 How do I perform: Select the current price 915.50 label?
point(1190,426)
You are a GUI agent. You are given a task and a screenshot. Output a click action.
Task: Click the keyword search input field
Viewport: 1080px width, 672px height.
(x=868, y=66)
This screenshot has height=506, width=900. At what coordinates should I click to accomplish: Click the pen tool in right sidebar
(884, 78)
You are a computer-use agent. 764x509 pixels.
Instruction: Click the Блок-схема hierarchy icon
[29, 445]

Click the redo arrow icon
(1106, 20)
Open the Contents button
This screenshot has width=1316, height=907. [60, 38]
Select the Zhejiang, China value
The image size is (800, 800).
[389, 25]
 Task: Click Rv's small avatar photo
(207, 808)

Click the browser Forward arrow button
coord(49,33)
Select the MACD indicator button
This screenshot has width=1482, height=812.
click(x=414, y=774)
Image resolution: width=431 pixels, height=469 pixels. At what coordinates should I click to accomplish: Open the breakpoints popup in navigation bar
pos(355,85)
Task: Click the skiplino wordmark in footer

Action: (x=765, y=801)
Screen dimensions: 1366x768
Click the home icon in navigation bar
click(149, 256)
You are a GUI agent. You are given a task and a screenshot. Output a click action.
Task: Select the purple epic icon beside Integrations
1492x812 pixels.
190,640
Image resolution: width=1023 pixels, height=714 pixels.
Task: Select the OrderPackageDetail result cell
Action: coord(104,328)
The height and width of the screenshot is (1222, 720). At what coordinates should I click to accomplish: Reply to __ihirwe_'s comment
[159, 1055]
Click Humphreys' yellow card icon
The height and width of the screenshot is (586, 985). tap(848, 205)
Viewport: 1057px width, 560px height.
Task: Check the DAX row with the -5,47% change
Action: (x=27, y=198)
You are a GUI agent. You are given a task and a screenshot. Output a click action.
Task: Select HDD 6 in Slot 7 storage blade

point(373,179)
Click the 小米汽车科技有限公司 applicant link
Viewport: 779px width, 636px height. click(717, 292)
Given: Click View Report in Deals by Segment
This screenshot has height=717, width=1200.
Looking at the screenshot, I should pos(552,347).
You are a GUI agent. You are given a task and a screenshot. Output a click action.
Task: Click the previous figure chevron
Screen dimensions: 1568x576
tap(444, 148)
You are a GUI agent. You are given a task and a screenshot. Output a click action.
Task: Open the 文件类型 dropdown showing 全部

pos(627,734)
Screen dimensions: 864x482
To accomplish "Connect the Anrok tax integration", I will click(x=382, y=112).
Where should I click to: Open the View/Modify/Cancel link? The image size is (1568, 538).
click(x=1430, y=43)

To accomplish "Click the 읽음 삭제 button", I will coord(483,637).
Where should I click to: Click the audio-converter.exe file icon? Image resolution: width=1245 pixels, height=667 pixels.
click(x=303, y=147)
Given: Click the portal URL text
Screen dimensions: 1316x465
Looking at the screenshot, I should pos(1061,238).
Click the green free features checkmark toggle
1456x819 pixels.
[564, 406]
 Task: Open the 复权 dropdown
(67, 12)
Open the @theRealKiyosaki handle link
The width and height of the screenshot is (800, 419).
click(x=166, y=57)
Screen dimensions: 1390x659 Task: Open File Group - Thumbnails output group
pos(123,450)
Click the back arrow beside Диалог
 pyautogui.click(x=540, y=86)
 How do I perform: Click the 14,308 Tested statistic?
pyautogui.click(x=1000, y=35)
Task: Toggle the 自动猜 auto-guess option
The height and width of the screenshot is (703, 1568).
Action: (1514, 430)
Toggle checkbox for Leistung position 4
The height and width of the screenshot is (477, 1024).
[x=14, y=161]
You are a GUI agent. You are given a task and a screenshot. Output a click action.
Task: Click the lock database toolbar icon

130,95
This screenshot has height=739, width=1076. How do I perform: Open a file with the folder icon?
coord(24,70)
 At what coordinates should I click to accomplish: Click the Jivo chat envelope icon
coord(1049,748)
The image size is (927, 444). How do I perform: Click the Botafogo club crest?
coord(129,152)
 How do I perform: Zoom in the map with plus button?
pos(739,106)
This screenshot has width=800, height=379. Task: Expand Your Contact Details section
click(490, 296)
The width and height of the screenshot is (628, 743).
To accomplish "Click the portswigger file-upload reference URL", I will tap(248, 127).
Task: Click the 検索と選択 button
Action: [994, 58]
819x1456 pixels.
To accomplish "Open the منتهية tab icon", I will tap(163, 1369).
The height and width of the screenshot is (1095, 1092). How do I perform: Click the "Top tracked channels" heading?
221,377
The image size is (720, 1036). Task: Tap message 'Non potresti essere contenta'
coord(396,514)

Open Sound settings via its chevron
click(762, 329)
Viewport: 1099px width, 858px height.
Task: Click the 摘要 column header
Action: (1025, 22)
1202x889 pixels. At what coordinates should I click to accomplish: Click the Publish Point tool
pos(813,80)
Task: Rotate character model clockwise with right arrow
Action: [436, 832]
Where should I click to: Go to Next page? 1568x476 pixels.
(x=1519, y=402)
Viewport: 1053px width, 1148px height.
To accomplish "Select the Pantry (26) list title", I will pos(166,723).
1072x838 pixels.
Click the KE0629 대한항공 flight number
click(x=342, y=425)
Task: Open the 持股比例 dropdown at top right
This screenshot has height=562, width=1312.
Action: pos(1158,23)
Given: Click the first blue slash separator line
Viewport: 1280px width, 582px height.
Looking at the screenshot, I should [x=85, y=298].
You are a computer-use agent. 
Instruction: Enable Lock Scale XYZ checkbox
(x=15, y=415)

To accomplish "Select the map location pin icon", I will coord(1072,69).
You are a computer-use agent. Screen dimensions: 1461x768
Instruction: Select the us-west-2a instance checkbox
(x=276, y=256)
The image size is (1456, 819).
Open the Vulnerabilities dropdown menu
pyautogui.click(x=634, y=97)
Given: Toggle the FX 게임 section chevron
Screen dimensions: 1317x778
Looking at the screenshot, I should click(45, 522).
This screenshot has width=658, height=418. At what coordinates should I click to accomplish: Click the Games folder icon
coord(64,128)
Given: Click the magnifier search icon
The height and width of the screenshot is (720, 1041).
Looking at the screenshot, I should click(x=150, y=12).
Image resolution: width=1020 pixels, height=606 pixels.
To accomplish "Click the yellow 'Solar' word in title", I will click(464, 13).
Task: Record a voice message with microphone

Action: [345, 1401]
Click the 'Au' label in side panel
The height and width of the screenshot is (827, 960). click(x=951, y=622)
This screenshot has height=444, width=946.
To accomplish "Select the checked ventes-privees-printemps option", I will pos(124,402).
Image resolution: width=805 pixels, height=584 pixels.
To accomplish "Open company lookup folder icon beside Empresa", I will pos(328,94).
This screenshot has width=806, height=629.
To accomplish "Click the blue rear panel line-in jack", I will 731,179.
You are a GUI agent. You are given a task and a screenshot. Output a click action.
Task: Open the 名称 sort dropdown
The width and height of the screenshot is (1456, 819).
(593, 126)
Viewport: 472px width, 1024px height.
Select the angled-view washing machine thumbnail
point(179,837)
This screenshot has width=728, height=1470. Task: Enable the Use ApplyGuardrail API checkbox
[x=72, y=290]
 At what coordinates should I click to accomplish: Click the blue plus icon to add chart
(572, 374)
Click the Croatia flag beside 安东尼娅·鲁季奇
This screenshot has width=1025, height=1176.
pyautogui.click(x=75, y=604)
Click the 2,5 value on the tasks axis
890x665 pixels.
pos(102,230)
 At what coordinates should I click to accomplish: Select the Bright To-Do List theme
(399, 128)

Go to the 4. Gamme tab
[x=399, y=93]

* * * * *

EXERCISE DIRECTIONS: Return the full data above, line for line.

THE ANSWER:
 How do I perform: Select the current price 915.50 label?
point(1190,426)
You are a GUI agent. You are given a task and a screenshot. Output a click action.
Task: Click the keyword search input field
Viewport: 1080px width, 672px height.
(x=868, y=66)
This screenshot has height=506, width=900. At what coordinates should I click to accomplish: Click the pen tool in right sidebar
(884, 78)
You are a computer-use agent. 764x509 pixels.
Instruction: Click the Блок-схема hierarchy icon
[29, 445]

Click the redo arrow icon
(1106, 20)
Open the Contents button
This screenshot has width=1316, height=907. [60, 38]
Select the Zhejiang, China value
The image size is (800, 800).
[389, 25]
 Task: Click Rv's small avatar photo
(207, 808)

Click the browser Forward arrow button
coord(49,33)
Select the MACD indicator button
This screenshot has width=1482, height=812.
click(x=414, y=774)
Image resolution: width=431 pixels, height=469 pixels. At what coordinates should I click to accomplish: Open the breakpoints popup in navigation bar
pos(355,85)
Task: Click the skiplino wordmark in footer

Action: (x=765, y=801)
Screen dimensions: 1366x768
Click the home icon in navigation bar
click(149, 256)
You are a GUI agent. You are given a task and a screenshot. Output a click action.
Task: Select the purple epic icon beside Integrations
1492x812 pixels.
190,640
Image resolution: width=1023 pixels, height=714 pixels.
Task: Select the OrderPackageDetail result cell
Action: coord(104,328)
The height and width of the screenshot is (1222, 720). At what coordinates should I click to accomplish: Reply to __ihirwe_'s comment
[159, 1055]
Click Humphreys' yellow card icon
The height and width of the screenshot is (586, 985). tap(848, 205)
Viewport: 1057px width, 560px height.
Task: Check the DAX row with the -5,47% change
Action: (x=27, y=198)
You are a GUI agent. You are given a task and a screenshot. Output a click action.
Task: Select HDD 6 in Slot 7 storage blade

point(373,179)
Click the 小米汽车科技有限公司 applicant link
Viewport: 779px width, 636px height. click(717, 292)
Given: Click View Report in Deals by Segment
This screenshot has height=717, width=1200.
Looking at the screenshot, I should pos(552,347).
You are a GUI agent. You are given a task and a screenshot. Output a click action.
Task: Click the previous figure chevron
Screen dimensions: 1568x576
tap(444, 148)
You are a GUI agent. You are given a task and a screenshot. Output a click action.
Task: Open the 文件类型 dropdown showing 全部

pos(627,734)
Screen dimensions: 864x482
To accomplish "Connect the Anrok tax integration", I will click(x=382, y=112).
Where should I click to: Open the View/Modify/Cancel link? The image size is (1568, 538).
click(x=1430, y=43)

To accomplish "Click the 읽음 삭제 button", I will coord(483,637).
Where should I click to: Click the audio-converter.exe file icon? Image resolution: width=1245 pixels, height=667 pixels.
click(x=303, y=147)
Given: Click the portal URL text
Screen dimensions: 1316x465
Looking at the screenshot, I should pos(1061,238).
Click the green free features checkmark toggle
1456x819 pixels.
[564, 406]
 Task: Open the 复权 dropdown
(67, 12)
Open the @theRealKiyosaki handle link
The width and height of the screenshot is (800, 419).
click(x=166, y=57)
Screen dimensions: 1390x659 Task: Open File Group - Thumbnails output group
pos(123,450)
Click the back arrow beside Диалог
 pyautogui.click(x=540, y=86)
 How do I perform: Click the 14,308 Tested statistic?
pyautogui.click(x=1000, y=35)
Task: Toggle the 自动猜 auto-guess option
The height and width of the screenshot is (703, 1568).
Action: (1514, 430)
Toggle checkbox for Leistung position 4
The height and width of the screenshot is (477, 1024).
[x=14, y=161]
You are a GUI agent. You are given a task and a screenshot. Output a click action.
Task: Click the lock database toolbar icon

130,95
This screenshot has height=739, width=1076. How do I perform: Open a file with the folder icon?
coord(24,70)
 At what coordinates should I click to accomplish: Click the Jivo chat envelope icon
coord(1049,748)
The image size is (927, 444). How do I perform: Click the Botafogo club crest?
coord(129,152)
 How do I perform: Zoom in the map with plus button?
pos(739,106)
This screenshot has width=800, height=379. Task: Expand Your Contact Details section
click(490, 296)
The width and height of the screenshot is (628, 743).
To accomplish "Click the portswigger file-upload reference URL", I will tap(248, 127).
Task: Click the 検索と選択 button
Action: [994, 58]
819x1456 pixels.
To accomplish "Open the منتهية tab icon", I will tap(163, 1369).
The height and width of the screenshot is (1095, 1092). How do I perform: Click the "Top tracked channels" heading?
221,377
The image size is (720, 1036). Task: Tap message 'Non potresti essere contenta'
coord(396,514)

Open Sound settings via its chevron
click(762, 329)
Viewport: 1099px width, 858px height.
Task: Click the 摘要 column header
Action: (1025, 22)
1202x889 pixels. At what coordinates should I click to accomplish: Click the Publish Point tool
pos(813,80)
Task: Rotate character model clockwise with right arrow
Action: [436, 832]
Where should I click to: Go to Next page? 1568x476 pixels.
(x=1519, y=402)
Viewport: 1053px width, 1148px height.
To accomplish "Select the Pantry (26) list title", I will pos(166,723).
1072x838 pixels.
Click the KE0629 대한항공 flight number
click(x=342, y=425)
Task: Open the 持股比例 dropdown at top right
This screenshot has height=562, width=1312.
Action: pos(1158,23)
Given: Click the first blue slash separator line
Viewport: 1280px width, 582px height.
Looking at the screenshot, I should [x=85, y=298].
You are a computer-use agent. 
Instruction: Enable Lock Scale XYZ checkbox
(x=15, y=415)

To accomplish "Select the map location pin icon", I will coord(1072,69).
You are a computer-use agent. Screen dimensions: 1461x768
Instruction: Select the us-west-2a instance checkbox
(x=276, y=256)
The image size is (1456, 819).
Open the Vulnerabilities dropdown menu
pyautogui.click(x=634, y=97)
Given: Toggle the FX 게임 section chevron
Screen dimensions: 1317x778
Looking at the screenshot, I should click(45, 522).
This screenshot has width=658, height=418. At what coordinates should I click to accomplish: Click the Games folder icon
coord(64,128)
Given: Click the magnifier search icon
The height and width of the screenshot is (720, 1041).
Looking at the screenshot, I should click(x=150, y=12).
Image resolution: width=1020 pixels, height=606 pixels.
To accomplish "Click the yellow 'Solar' word in title", I will click(464, 13).
Task: Record a voice message with microphone

Action: [345, 1401]
Click the 'Au' label in side panel
The height and width of the screenshot is (827, 960). click(x=951, y=622)
This screenshot has height=444, width=946.
To accomplish "Select the checked ventes-privees-printemps option", I will pos(124,402).
Image resolution: width=805 pixels, height=584 pixels.
To accomplish "Open company lookup folder icon beside Empresa", I will pos(328,94).
This screenshot has width=806, height=629.
To accomplish "Click the blue rear panel line-in jack", I will 731,179.
You are a GUI agent. You are given a task and a screenshot. Output a click action.
Task: Open the 名称 sort dropdown
The width and height of the screenshot is (1456, 819).
(593, 126)
Viewport: 472px width, 1024px height.
Select the angled-view washing machine thumbnail
point(179,837)
This screenshot has width=728, height=1470. Task: Enable the Use ApplyGuardrail API checkbox
[x=72, y=290]
 At what coordinates should I click to accomplish: Click the blue plus icon to add chart
(572, 374)
Click the Croatia flag beside 安东尼娅·鲁季奇
This screenshot has width=1025, height=1176.
pyautogui.click(x=75, y=604)
Click the 2,5 value on the tasks axis
890x665 pixels.
pos(102,230)
 At what coordinates should I click to accomplish: Select the Bright To-Do List theme
(399, 128)

Go to the 4. Gamme tab
[x=399, y=93]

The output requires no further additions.